Porque no me gusta nada, pero nada, eso de nueva normalidad. ¿Qué normalidad? Nos hemos acostumbrado. Nos han acostumbrado, a que el uso de la mascarilla forme parte de nuestra rutina, a mirar a los demás con recelo, a evitar relacionarnos y justificar la pérdida de derechos y libertades «por si acaso». Nos han metido el miedo dentro hasta el punto de que personas que llevan sin ver a su madre cuatro meses, teman abrazarla. Nos han convencido, o lo han intentado, de que el riesgo de contagio en niños está por encima del derecho a escolarización. Nos han quitado las cosas que nos hacen felices. Nos han separado. Nos han hecho menos humanos. Más débiles. Más vulnerables. En general, más pobres.
Esto no es normalidad de ningún tipo. Sólo se me ocurre que esto sea la normalidad que quieren implementar para otros fines de orden público con la excusa de la salud. Si de verdad esta nueva forma de vivir tuviera el objetivo de frenar una pandemia, el concepto adecuado debería ser “normalidad transitoria”, de manera que quedara claro que esto va a tener una duración limitada. Sin embargo, el concepto “nueva normalidad” da a entender el carácter indefinido (o infinito) de esta circunstancia.
Y eso espero, que esto sea una normalidad transitoria y no una transición a otra normalidad (peor) y que todas las conclusiones a las que he llegado en estos tres meses no sean ciertas. Lo que para muchos son conspiraciones, Google, otros buscadores y mi sentido lógico me han enseñado que no lo son tanto. El nuevo orden mundial no es un concepto conspiranoico, es algo que se lleva implementando décadas, al menos, desde la década de los 70 que se publicó el informe Kissinger. Leyendo un libro de este mismo autor es fácil darse cuenta de lo que está pasando:
«el orden (mundial) es algo que debe ser cultivado, no puede imponerse»
¿Qué mejor manera de cultivar en la población una nueva forma de ordenar el mundo que justificándola con una amenaza a la salud pública? ¿Qué otra manera más fácil de hacerlo con el clamor de los ciudadanos? ¿Qué mejor forma de impedirles que salgan a la calle a manifestarse que prohibiendo un derecho constitucional por un decreto aprobado legalmente?
Ante la salud de los demás sólo nos queda respetar el miedo y eso es un arma infalible para quien planifica el funcionamiento del mundo.

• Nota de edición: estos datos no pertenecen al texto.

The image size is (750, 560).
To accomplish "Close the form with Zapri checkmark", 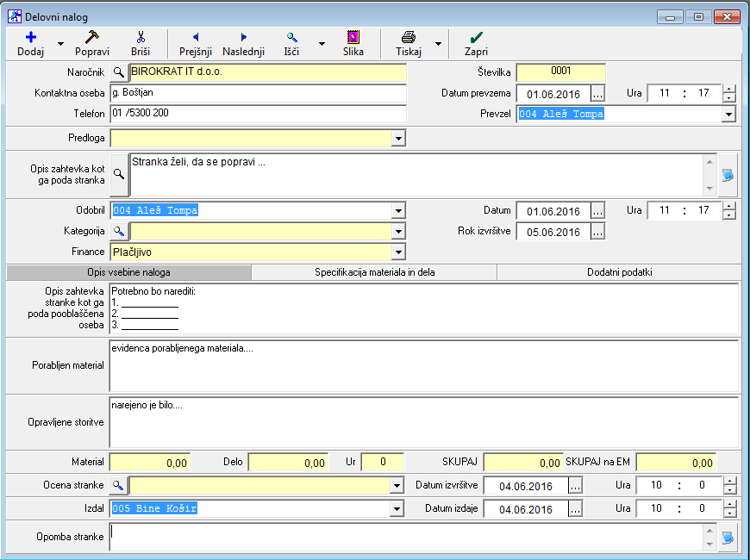I will (476, 37).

Moralmente la libertad acaba donde empieza el miedo de los demás pero no viceversa. Sin embargo, si echamos la vista atrás ¿cuántas veces en la historia el respeto al miedo de los demás y la incertidumbre han acabado en catástrofe? Parece como si el coronavirus nos hubiese bloqueado la mente. Y aunque se trata de una nueva enfermedad y debemos ser prudentes, no se trata de la única enfermedad contagiosa, ni de la única causa de muerte. A veces parece que el mundo se ha parado tanto que ya no hay sucesos, ni otras desgraciadas enfermedades.

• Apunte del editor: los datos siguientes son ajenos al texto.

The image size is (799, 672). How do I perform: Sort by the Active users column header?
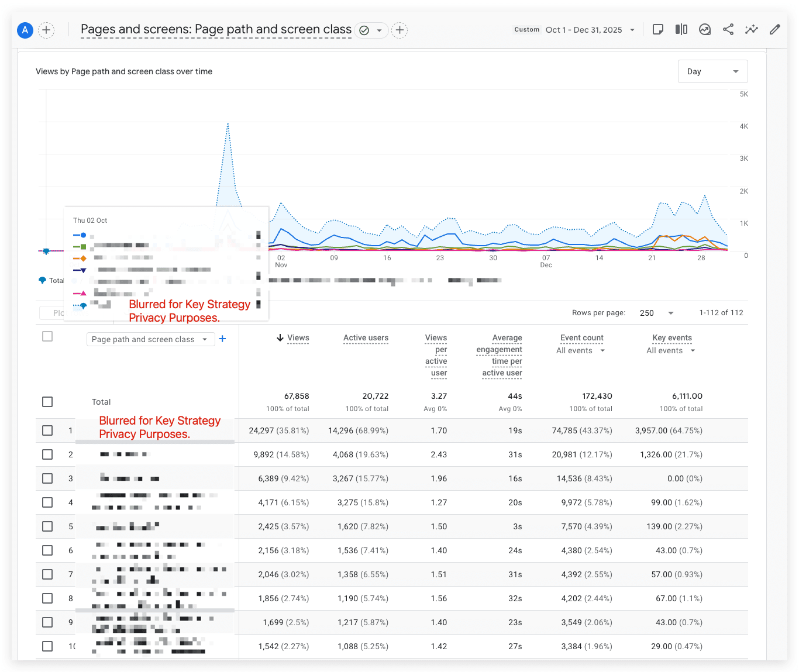coord(366,338)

Pero no todo el mundo tiene miedo, hace pocos días viví algo sorprendente. Incluso personas que habitualmente no tienen actitud crítica están empezando a cuestionarse la posibilidad de que haya una gran mentira detrás de una pandemia que nos han llevado a justificar este cambio de vida. Eso sí me llama la atención porque sólo así, siendo críticos; cuestionándolo todo y hablándolo con los demás, podremos evitar que el plan les salga bien.
Empieza mi mes favorito del año y yo soy muy de la antigua normalidad. No me defraudes, julio.